Task requirements
Using the records below, repeat exactly the lines from the one holding "[چهارمین سالگرد درگذشت" through the one holding "Salli kaikki evästeet (294, 1159)", both ends included, and no others.

╔══

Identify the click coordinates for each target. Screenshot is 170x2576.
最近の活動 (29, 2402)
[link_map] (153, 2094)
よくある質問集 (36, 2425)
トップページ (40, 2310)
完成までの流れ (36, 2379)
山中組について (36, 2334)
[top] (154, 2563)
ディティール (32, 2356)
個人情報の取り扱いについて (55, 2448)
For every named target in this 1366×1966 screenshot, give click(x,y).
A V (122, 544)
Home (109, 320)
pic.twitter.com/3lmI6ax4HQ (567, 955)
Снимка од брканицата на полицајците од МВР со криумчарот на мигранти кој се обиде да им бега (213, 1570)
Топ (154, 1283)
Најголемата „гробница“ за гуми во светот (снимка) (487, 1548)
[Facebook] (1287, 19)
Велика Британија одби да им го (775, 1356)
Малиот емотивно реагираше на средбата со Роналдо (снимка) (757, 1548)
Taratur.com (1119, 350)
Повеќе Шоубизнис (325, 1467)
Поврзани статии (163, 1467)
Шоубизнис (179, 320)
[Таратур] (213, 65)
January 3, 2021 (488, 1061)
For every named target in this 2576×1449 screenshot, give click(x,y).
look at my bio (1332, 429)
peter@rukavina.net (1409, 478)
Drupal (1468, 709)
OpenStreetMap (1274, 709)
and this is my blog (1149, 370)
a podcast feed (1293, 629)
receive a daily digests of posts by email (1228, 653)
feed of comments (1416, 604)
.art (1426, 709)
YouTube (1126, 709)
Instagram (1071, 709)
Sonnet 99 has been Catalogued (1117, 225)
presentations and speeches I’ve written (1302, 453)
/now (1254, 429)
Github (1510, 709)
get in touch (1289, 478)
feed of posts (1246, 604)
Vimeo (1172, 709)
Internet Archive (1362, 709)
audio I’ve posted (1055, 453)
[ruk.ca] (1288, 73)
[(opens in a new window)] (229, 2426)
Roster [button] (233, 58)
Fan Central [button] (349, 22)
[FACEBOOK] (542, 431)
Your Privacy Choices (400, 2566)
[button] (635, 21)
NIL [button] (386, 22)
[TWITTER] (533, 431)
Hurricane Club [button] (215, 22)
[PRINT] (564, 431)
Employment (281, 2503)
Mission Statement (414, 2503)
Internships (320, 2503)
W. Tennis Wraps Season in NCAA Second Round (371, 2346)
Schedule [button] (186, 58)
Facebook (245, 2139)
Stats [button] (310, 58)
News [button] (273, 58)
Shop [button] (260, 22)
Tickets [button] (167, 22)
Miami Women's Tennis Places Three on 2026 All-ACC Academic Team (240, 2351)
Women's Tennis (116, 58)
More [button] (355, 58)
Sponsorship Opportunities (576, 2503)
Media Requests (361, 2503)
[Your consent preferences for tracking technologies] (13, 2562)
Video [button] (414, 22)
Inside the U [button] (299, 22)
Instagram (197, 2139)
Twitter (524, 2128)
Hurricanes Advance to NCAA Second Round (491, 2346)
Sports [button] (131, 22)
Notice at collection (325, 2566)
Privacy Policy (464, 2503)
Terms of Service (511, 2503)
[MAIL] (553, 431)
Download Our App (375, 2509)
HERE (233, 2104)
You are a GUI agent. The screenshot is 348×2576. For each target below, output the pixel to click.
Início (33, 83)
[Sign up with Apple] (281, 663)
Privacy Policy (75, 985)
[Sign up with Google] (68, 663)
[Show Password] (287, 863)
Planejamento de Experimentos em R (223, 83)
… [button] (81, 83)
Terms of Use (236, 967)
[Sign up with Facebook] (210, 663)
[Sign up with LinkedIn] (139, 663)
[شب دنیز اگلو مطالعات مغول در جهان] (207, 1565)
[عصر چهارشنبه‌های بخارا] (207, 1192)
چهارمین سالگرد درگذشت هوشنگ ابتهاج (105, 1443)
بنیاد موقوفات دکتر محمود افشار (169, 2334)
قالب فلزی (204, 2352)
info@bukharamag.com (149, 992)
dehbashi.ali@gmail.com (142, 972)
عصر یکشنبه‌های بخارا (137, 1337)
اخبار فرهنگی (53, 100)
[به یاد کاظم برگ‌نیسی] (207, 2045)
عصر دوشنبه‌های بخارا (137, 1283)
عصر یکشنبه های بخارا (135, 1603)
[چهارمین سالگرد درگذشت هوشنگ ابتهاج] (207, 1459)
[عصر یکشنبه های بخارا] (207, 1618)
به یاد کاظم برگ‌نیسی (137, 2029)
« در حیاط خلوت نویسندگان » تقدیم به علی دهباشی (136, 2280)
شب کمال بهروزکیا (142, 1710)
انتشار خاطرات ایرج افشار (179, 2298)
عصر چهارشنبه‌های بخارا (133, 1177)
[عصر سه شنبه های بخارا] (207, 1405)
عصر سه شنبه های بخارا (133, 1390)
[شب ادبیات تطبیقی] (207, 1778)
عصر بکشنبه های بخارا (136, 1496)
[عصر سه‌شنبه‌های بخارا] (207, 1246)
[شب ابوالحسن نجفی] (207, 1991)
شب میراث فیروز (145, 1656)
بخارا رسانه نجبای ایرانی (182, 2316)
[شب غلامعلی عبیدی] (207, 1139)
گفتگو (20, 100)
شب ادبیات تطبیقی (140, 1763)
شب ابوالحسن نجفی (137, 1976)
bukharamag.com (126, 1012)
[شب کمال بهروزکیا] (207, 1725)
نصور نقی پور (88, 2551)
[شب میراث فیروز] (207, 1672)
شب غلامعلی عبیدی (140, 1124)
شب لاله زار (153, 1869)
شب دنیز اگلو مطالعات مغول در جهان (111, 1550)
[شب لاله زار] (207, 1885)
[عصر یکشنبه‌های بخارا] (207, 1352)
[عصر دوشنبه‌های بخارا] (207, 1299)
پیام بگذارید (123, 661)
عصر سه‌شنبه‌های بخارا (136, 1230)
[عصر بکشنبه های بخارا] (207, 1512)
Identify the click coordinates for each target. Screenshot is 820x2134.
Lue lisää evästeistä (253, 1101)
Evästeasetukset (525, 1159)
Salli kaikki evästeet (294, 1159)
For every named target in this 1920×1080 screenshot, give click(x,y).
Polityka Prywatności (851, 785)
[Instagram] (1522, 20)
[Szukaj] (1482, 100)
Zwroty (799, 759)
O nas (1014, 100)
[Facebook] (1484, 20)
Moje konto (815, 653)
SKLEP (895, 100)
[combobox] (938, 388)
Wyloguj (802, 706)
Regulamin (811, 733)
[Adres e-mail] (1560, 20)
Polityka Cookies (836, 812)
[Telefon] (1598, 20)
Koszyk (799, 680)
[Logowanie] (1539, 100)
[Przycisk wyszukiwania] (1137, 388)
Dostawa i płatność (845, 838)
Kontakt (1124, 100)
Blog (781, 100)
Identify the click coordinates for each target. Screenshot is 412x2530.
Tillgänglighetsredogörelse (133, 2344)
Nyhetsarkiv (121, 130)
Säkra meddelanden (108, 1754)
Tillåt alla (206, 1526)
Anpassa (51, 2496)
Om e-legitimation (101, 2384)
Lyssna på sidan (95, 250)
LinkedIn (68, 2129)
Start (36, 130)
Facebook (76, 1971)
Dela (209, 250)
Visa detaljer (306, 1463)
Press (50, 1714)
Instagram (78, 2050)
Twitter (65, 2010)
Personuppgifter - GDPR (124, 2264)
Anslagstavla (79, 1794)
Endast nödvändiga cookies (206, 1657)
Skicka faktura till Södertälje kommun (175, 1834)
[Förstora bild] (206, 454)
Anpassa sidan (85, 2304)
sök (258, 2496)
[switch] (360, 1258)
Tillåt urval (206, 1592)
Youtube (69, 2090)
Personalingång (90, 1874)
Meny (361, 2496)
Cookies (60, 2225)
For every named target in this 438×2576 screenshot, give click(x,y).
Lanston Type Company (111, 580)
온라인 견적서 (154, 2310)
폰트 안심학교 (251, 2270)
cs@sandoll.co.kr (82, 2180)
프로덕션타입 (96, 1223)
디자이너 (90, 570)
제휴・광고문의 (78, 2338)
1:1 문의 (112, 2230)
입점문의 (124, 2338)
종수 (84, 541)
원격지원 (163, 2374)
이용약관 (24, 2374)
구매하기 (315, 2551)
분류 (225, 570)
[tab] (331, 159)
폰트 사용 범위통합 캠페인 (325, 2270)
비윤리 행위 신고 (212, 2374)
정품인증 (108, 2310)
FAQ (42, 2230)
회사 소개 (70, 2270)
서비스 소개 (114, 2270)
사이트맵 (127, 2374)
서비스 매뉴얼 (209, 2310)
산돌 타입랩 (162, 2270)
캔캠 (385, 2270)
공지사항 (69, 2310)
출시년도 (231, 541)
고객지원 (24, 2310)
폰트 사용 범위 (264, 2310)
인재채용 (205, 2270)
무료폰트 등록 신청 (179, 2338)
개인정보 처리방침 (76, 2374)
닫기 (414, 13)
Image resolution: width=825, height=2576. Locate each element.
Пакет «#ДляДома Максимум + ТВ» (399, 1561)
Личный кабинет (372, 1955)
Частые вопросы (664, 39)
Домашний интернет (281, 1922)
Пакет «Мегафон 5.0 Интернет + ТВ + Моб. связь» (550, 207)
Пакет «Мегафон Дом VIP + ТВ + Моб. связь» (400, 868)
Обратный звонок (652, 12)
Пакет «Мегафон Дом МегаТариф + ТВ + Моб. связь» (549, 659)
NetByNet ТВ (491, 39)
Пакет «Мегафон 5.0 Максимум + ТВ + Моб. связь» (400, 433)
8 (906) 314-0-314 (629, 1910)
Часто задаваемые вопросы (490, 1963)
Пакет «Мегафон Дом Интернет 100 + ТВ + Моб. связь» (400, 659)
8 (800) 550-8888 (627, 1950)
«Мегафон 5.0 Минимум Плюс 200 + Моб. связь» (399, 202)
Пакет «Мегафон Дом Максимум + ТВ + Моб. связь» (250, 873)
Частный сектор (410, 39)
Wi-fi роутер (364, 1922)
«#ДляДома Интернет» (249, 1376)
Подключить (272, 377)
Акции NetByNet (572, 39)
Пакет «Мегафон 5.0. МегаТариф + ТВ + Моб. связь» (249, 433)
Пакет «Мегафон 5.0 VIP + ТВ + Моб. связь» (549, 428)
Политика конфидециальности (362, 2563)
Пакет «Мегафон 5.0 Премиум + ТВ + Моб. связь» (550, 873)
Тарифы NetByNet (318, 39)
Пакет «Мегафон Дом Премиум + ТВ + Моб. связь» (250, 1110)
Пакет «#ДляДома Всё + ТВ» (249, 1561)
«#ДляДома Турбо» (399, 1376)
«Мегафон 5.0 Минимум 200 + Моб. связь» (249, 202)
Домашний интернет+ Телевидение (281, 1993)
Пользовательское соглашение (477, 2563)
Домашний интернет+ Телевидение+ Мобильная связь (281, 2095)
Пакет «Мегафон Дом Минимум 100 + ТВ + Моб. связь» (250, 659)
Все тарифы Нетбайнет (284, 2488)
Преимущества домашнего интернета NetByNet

╚══

Final answer
[چهارمین سالگرد درگذشت هوشنگ ابتهاج] (207, 1459)
[عصر یکشنبه های بخارا] (207, 1618)
به یاد کاظم برگ‌نیسی (137, 2029)
« در حیاط خلوت نویسندگان » تقدیم به علی دهباشی (136, 2280)
شب کمال بهروزکیا (142, 1710)
انتشار خاطرات ایرج افشار (179, 2298)
عصر چهارشنبه‌های بخارا (133, 1177)
[عصر سه شنبه های بخارا] (207, 1405)
عصر سه شنبه های بخارا (133, 1390)
[شب ادبیات تطبیقی] (207, 1778)
عصر بکشنبه های بخارا (136, 1496)
[عصر سه‌شنبه‌های بخارا] (207, 1246)
[شب ابوالحسن نجفی] (207, 1991)
شب میراث فیروز (145, 1656)
بخارا رسانه نجبای ایرانی (182, 2316)
[شب غلامعلی عبیدی] (207, 1139)
گفتگو (20, 100)
شب ادبیات تطبیقی (140, 1763)
شب ابوالحسن نجفی (137, 1976)
bukharamag.com (126, 1012)
[شب کمال بهروزکیا] (207, 1725)
نصور نقی پور (88, 2551)
[شب میراث فیروز] (207, 1672)
شب غلامعلی عبیدی (140, 1124)
شب لاله زار (153, 1869)
شب دنیز اگلو مطالعات مغول در جهان (111, 1550)
[شب لاله زار] (207, 1885)
[عصر یکشنبه‌های بخارا] (207, 1352)
[عصر دوشنبه‌های بخارا] (207, 1299)
پیام بگذارید (123, 661)
عصر سه‌شنبه‌های بخارا (136, 1230)
[عصر بکشنبه های بخارا] (207, 1512)
Identify the click coordinates for each target. Screenshot is 820x2134.
Lue lisää evästeistä (253, 1101)
Evästeasetukset (525, 1159)
Salli kaikki evästeet (294, 1159)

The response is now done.